▶ [How to complete this task]: How many lines below hold "cookies"? Answer with only the number.

Top of Recorded information

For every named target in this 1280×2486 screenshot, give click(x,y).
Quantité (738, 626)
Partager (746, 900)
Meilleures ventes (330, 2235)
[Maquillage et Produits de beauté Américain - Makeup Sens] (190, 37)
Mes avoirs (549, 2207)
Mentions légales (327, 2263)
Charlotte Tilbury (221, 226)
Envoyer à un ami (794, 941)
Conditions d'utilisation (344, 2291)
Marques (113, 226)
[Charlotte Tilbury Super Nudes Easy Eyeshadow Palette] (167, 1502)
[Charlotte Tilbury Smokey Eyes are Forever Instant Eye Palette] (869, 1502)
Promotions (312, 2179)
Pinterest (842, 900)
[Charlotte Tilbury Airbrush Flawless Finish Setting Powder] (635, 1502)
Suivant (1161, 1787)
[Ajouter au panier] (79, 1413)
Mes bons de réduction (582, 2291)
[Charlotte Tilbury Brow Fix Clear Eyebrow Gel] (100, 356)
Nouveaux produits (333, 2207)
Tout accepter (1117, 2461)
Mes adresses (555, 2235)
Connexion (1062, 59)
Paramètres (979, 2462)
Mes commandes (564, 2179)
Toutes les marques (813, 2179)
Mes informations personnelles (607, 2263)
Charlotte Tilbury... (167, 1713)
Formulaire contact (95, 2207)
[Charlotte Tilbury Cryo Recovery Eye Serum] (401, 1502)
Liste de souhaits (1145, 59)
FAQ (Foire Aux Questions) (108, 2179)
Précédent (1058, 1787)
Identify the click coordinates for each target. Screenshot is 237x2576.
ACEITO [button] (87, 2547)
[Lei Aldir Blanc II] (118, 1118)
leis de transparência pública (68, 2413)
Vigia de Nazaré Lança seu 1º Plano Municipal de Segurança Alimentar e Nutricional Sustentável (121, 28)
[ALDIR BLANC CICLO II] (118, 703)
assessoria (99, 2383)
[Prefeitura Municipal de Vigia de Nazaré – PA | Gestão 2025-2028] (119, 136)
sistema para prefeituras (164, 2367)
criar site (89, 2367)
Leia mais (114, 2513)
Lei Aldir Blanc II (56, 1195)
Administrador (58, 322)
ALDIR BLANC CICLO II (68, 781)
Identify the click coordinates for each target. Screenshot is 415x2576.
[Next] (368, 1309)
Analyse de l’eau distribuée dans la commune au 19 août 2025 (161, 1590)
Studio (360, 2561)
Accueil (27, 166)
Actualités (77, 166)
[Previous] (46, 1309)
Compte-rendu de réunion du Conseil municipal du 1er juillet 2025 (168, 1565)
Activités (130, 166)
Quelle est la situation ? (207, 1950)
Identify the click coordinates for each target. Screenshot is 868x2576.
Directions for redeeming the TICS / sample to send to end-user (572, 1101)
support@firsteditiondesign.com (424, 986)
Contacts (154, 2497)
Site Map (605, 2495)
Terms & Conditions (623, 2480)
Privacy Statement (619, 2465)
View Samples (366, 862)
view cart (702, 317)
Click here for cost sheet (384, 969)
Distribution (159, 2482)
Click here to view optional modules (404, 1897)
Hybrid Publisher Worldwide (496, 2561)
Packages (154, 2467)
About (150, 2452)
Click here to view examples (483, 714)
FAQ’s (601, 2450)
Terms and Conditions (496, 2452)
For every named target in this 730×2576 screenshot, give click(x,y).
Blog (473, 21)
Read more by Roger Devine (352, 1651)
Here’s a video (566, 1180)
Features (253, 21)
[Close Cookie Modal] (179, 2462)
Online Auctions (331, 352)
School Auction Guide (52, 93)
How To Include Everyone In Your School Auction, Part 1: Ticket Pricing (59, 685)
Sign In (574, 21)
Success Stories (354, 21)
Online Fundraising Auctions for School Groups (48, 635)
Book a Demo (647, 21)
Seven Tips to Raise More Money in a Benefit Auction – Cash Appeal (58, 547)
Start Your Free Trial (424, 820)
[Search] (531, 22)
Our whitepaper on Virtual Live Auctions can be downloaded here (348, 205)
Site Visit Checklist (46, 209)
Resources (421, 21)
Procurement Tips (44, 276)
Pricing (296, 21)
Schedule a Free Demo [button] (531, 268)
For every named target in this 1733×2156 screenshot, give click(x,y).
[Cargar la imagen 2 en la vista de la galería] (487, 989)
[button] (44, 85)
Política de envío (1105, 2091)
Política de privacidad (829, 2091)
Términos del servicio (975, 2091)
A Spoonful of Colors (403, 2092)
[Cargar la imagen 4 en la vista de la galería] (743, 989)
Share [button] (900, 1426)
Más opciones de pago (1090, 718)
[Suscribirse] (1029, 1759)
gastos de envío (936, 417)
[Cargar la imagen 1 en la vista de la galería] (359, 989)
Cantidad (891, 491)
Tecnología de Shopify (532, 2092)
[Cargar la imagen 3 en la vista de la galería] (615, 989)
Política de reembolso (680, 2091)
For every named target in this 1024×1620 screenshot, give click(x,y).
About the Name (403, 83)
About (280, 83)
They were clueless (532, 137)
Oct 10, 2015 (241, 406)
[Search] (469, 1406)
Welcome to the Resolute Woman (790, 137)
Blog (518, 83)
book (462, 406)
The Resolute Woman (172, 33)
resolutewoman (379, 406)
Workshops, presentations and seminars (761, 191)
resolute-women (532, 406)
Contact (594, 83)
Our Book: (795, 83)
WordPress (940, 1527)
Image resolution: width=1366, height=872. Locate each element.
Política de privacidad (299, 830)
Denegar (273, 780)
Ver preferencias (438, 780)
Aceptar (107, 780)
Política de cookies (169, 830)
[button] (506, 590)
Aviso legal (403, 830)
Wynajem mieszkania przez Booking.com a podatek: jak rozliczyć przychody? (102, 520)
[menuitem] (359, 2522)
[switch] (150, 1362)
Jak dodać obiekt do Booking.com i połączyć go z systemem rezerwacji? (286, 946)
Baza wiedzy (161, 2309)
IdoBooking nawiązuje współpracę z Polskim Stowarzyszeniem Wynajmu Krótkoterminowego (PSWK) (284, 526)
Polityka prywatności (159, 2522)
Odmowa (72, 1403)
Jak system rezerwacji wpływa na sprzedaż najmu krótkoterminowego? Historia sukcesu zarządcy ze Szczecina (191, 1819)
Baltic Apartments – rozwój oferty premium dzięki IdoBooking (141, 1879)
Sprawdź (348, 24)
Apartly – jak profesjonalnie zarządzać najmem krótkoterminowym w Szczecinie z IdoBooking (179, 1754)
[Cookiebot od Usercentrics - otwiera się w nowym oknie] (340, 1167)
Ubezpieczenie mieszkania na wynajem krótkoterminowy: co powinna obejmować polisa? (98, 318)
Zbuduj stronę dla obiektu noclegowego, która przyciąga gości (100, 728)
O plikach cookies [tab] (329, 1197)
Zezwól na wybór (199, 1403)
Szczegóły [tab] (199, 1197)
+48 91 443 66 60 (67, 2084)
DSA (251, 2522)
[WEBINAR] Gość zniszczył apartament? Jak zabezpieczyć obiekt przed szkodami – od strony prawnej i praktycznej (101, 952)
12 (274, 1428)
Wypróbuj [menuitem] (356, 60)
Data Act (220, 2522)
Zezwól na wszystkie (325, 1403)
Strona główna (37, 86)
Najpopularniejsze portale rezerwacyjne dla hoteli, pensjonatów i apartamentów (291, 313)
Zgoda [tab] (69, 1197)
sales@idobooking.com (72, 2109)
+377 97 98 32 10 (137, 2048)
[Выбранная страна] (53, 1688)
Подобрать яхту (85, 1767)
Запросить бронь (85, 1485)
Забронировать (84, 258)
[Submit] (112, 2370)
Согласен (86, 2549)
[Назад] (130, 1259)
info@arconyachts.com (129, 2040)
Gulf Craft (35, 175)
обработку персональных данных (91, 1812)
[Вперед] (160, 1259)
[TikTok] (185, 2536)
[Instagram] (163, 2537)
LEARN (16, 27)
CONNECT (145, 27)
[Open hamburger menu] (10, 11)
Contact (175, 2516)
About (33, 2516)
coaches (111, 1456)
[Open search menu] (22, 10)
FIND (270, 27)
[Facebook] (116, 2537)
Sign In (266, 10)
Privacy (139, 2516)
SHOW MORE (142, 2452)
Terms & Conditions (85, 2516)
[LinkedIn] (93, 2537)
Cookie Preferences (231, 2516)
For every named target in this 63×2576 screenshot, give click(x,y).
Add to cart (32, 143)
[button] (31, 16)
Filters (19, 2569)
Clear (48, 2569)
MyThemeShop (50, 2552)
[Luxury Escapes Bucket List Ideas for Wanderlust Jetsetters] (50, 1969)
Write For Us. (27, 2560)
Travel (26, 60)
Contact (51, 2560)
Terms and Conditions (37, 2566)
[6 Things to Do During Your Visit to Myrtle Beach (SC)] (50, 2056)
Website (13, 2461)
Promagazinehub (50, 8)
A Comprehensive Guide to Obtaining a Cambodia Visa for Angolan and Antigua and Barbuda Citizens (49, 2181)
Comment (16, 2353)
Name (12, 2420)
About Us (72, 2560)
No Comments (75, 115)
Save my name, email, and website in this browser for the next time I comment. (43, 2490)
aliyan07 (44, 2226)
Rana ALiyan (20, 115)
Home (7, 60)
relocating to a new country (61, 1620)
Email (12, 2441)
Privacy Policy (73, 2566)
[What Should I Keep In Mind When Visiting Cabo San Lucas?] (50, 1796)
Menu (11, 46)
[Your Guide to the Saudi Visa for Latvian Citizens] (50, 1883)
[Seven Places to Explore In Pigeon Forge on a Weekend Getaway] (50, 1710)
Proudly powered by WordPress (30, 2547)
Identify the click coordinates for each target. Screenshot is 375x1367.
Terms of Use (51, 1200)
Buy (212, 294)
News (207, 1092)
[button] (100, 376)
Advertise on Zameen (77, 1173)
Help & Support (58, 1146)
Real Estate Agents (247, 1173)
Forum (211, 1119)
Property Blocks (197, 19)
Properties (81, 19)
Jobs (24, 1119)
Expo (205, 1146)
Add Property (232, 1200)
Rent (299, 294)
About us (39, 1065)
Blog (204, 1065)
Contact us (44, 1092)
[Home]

Bottom of Recorded information

▶ [Exercise output]: 2